Prime Minister Frank Bainimarama has announced that lockdown measures will be implemented across the greater Suva area from 05:00 (local time) on Friday, April 3, as part of efforts to prevent the spread of coronavirus (COVID-19). Under the lockdown all non-essential businesses will be closed and people will be asked to stay at home, with only those traveling for medical purposes being allowed through checkpoints. The measures were announced after two more cases of COVID-19 were confirmed in the capital, bringing the national total to seven cases. Lautoka, on Viti Levu's west coast, has already been under lockdown for two weeks.
An overnight nationwide curfew came into effect on Monday, March 30, between 22:00 and 05:00. As of Thursday, April 2, police officials have reported that over 160 people have been arrested for violating the curfew.
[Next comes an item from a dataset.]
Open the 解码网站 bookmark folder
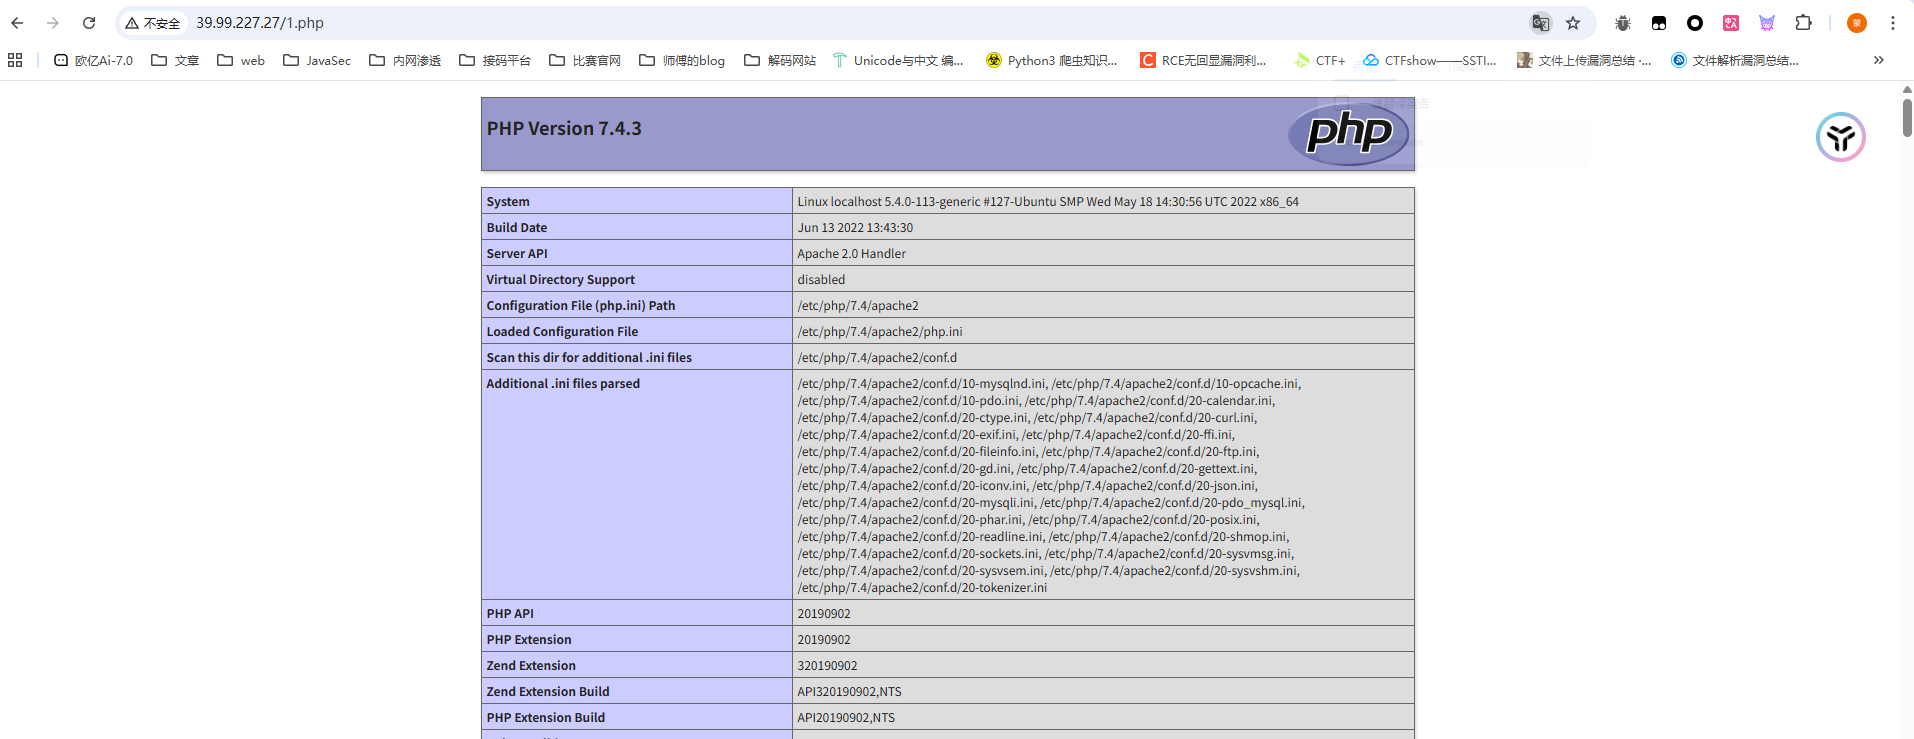1914x739 pixels. pos(780,60)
Police officers have reportedly increased patrols in response to the number of violations.
All scheduled flights have been suspended at Nadi International Airport (NAN) since March 26 and internal travel has also been limited. Authorities have prohibited all passenger travel to the outer islands from March 29. Schools remain closed until at least April 17 and further extensions are possible depending on the situation.
Further international spread of the virus is expected over the coming days and weeks.
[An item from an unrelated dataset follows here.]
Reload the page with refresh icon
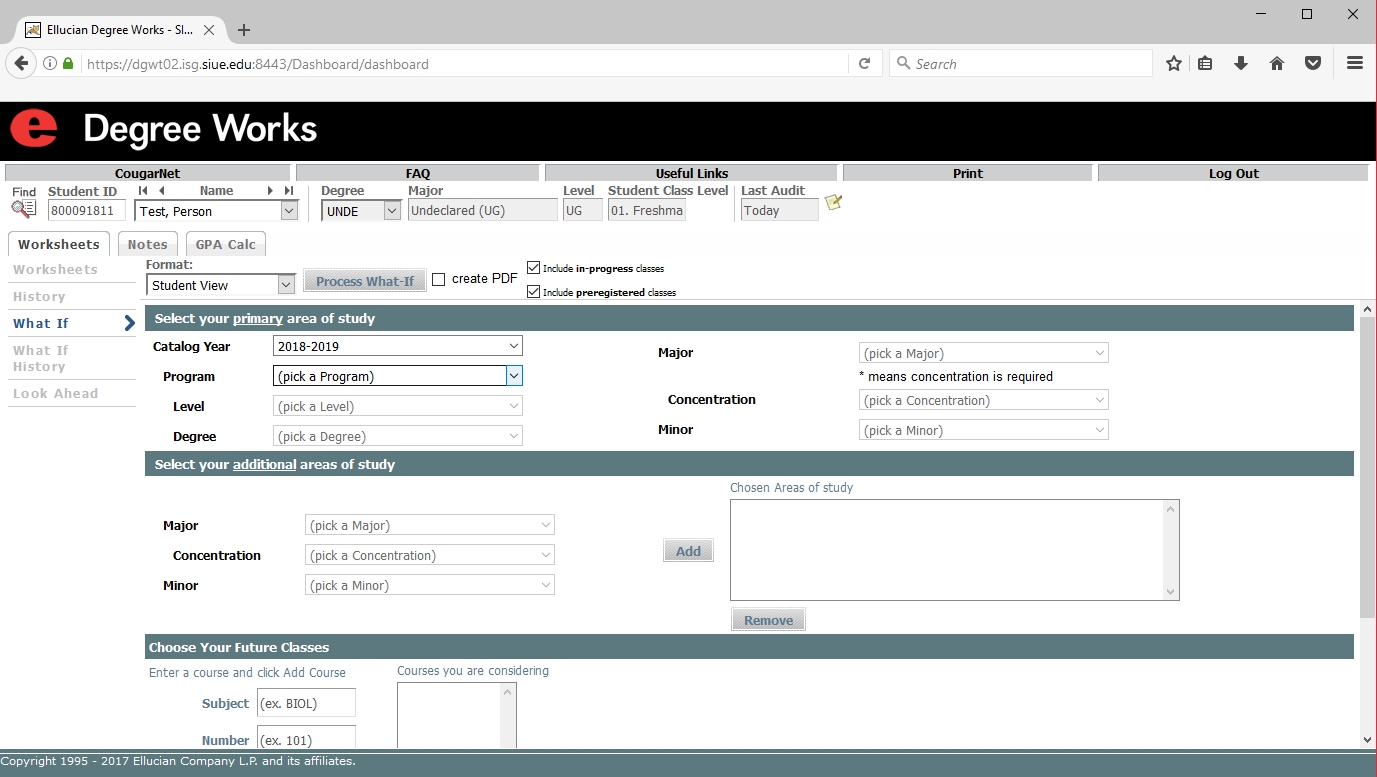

The first case of COVID-19 was reported on December 31 and the source of the outbreak has been linked to a wet market in Wuhan (Hubei province, China). Human-to-human and patient-to-medical staff transmission of the virus have been confirmed. Many of the associated fatalities have been due to pneumonia caused by the virus.
Cases of the virus have been confirmed in numerous countries and territories worldwide. Virus-screening and quarantining measures are being implemented at airports worldwide, as well as extensive travel restrictions. On March 11, the World Health Organization (WHO) declared the global outbreak a pandemic.
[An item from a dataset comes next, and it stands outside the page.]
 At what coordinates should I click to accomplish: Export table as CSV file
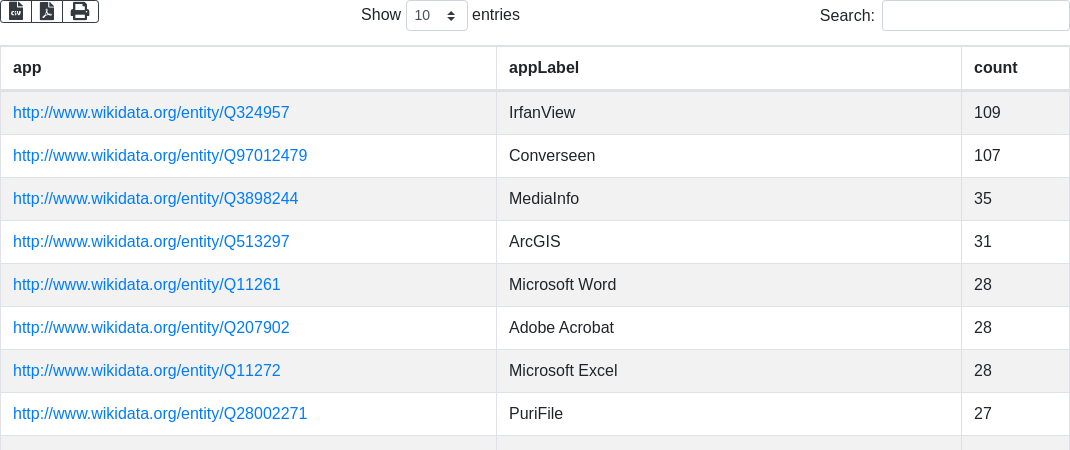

Pneumonia symptoms include dry cough, chest pain, fever, and trouble breathing. Pneumonia can be contagious and can be transmitted from human to human. The influenza virus, or the flu, is a common cause of viral pneumonia.
Measures adopted by local authorities evolve quickly and are usually effective immediately. Depending on the evolution of the outbreak in other countries, authorities are likely to modify, at very short notice, the list of countries whose travelers are subject to border control measures or entry restrictions upon their arrival to the territory in question. It is advised to postpone nonessential travel due to the risk that travelers may be refused entry or be subject to quarantine upon their arrival or during their stay.
To reduce the risk of transmission, travelers are advised to abide by the following measures:
- Frequently clean hands by applying an alcohol-based hand rub or washing with soap and water.
- When coughing and sneezing, cover mouth and nose with a flexed elbow or tissue; if used, throw the tissue away immediately and wash hands.
- If experiencing a fever, cough, difficulty breathing, or any other symptoms suggestive of respiratory illness, including pneumonia, call emergency services before going to the doctor or hospital to prevent the potential spread of the disease.